[CURATOR-478] LeaderLatch accumulates additional watcher handlers
In the event of a connection reconnect, LeaderLatch calls reset():
Ultimately, this results in another call to getChildren(), which calls checkLeadership(), which registers another getData watch for the ephemeral leader record preceding our new leader record. However, the watch in place from before reset() is in place, and will trigger yet another watch in the event that the record it is watching gets deleted.
As such, the number of pending watchers (at least client side) will continue to increase each time the connection fails over.
Marked as trivial because I think it's unlikely these accumulate to the point that it's an issue, but it seems like it should at least be called out.
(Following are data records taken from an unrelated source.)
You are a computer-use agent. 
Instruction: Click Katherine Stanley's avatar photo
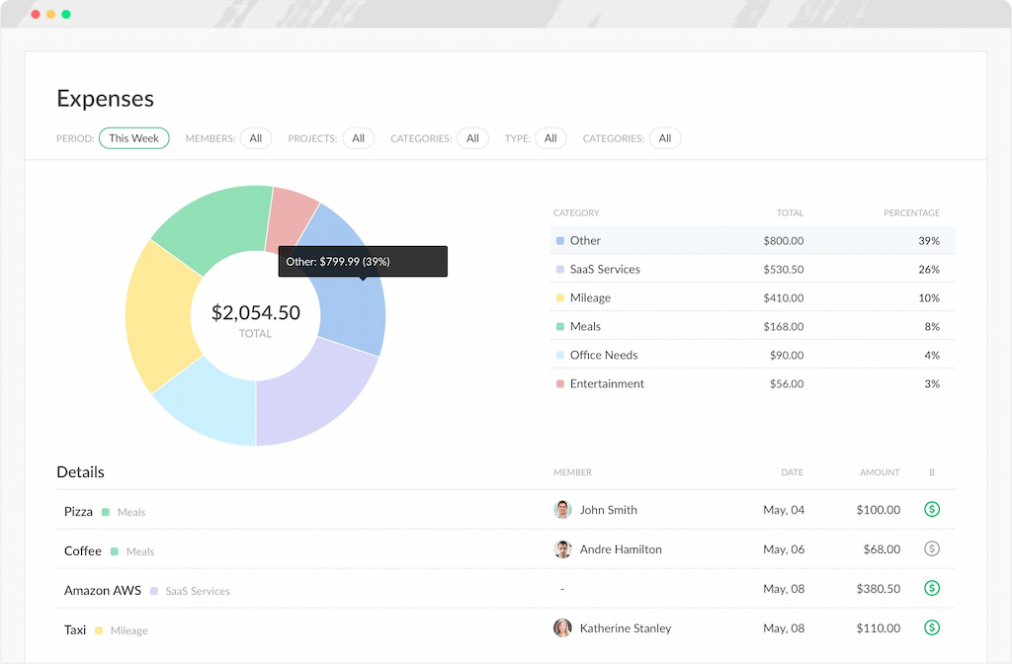coord(562,626)
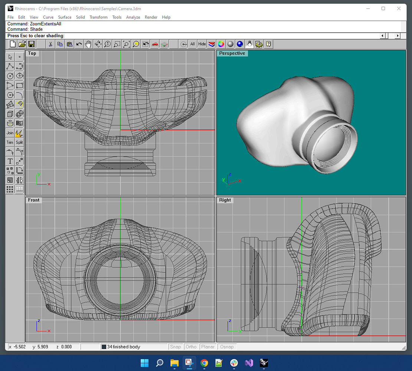Toggle Ortho mode in status bar
This screenshot has width=412, height=371.
coord(191,347)
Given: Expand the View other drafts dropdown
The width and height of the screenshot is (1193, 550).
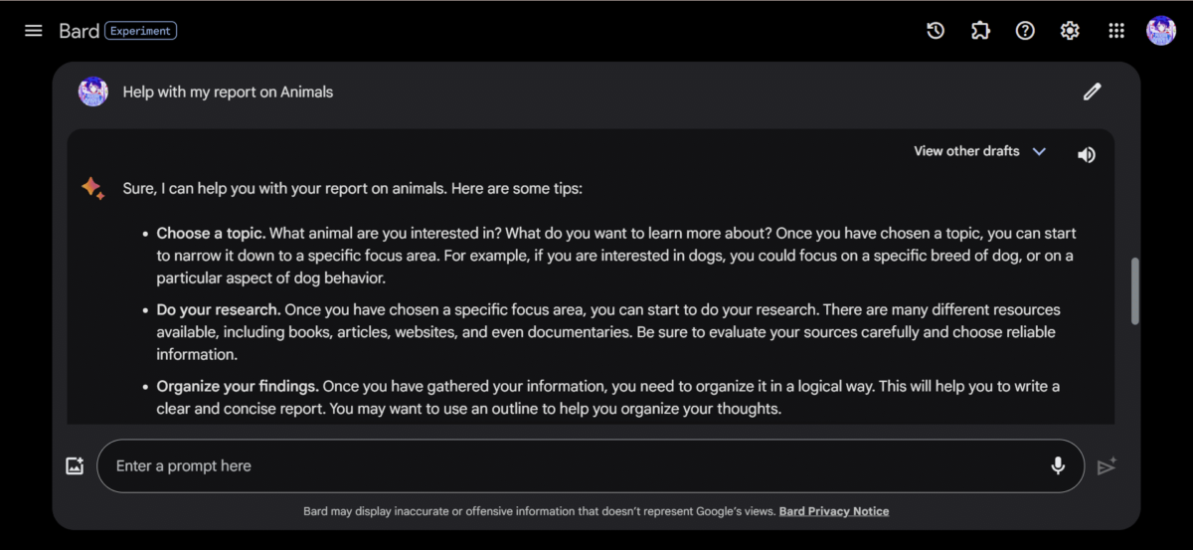Looking at the screenshot, I should [966, 151].
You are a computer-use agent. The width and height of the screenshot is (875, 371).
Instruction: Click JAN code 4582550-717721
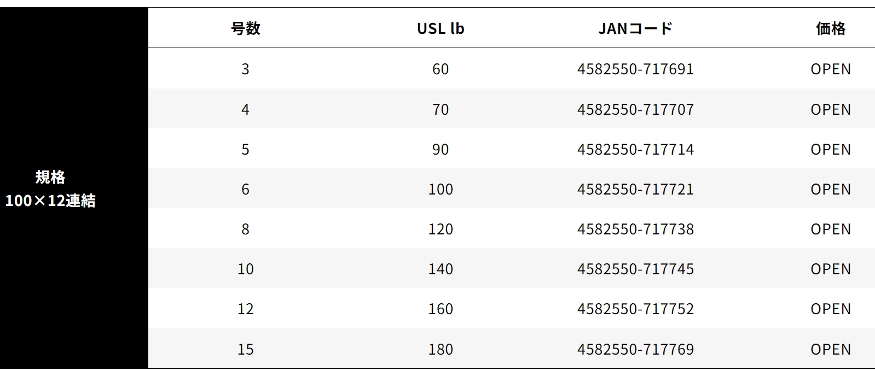pyautogui.click(x=635, y=189)
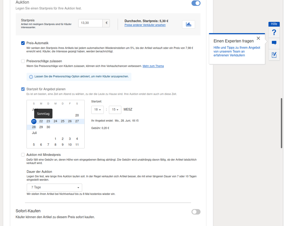Click the info icon beside Preisvorschlag hint
Viewport: 284px width, 226px height.
31,77
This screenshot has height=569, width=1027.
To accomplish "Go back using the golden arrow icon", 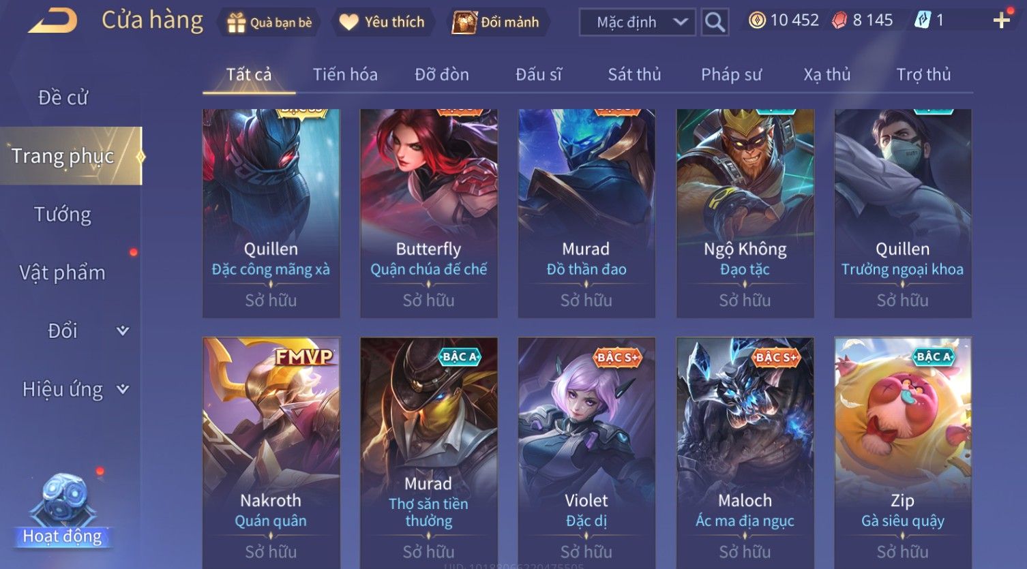I will coord(53,20).
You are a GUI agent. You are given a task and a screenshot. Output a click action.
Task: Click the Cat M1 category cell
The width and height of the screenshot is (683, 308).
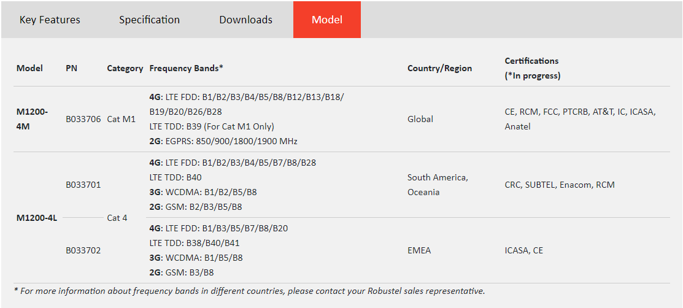pyautogui.click(x=122, y=119)
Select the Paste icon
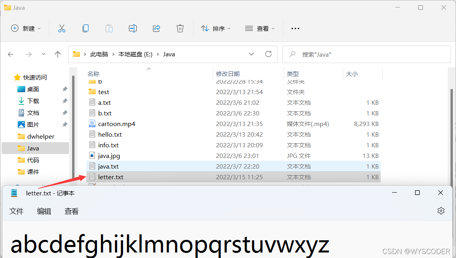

Originally reported by timcharper, imported from: LeaderLatch accumulates additional watcher handlers
- assignee: randgalt
- status: Open
- priority: Trivial
- resolution: Unresolved
- imported: 2025-01-21
I took a quick look and you're probably correct. A simple solution is to allocate the watcher as a field of the class. ZooKeeper guarantees that if you use the same watcher for the same path is only registered once.
Hmm, seems like we could also run into an issue with BackgroundCallback.
What would you think if we used an atomicInteger and incremented it each time, then cancelled if the atomic int value didn't match the value at the time we registered the callback?
I'm honestly not sure how I would add a unit test for this. It would be really hard to reliably create the conditions leading to this issue.